Repeat each line, word for word, from the one containing "MyITS (1378, 66)" through the last line of the entries, and include no other output.

---------- RAW DATA ----------

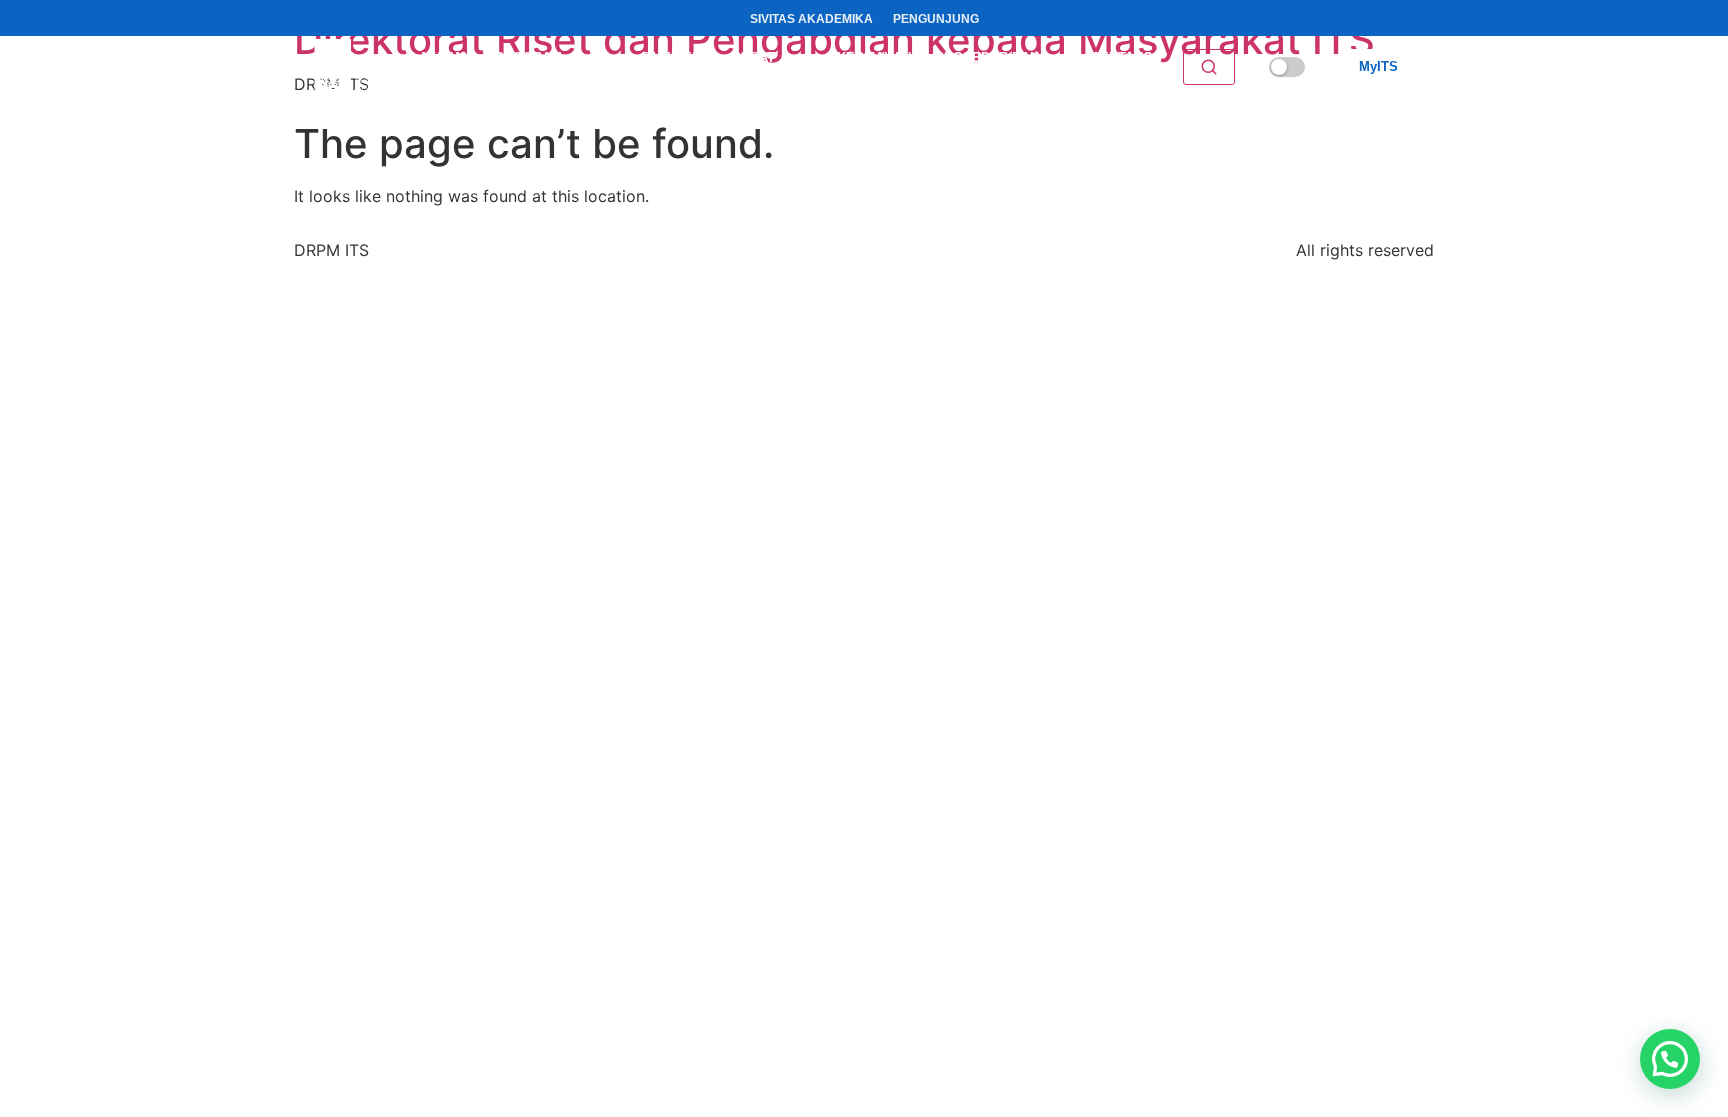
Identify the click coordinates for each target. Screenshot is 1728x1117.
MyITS (1378, 66)
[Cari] (1209, 67)
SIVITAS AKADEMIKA (811, 19)
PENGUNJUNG (936, 19)
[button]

----------

- SOLUTION TO THE PROBLEM:
MyITS (1378, 66)
[Cari] (1209, 67)
SIVITAS AKADEMIKA (811, 19)
PENGUNJUNG (936, 19)
[button]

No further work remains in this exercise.